Records provided:
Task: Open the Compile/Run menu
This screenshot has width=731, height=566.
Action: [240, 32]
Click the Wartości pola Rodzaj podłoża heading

--

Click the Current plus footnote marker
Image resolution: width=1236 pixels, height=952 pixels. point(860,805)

What you need to do:
Retype exactly, and only, the lines above from the one where "Task: Open the Compile/Run menu" occurs up to and including the one where "Click the Wartości" occurs.

Solution to this problem:
Task: Open the Compile/Run menu
This screenshot has width=731, height=566.
Action: [240, 32]
Click the Wartości pola Rodzaj podłoża heading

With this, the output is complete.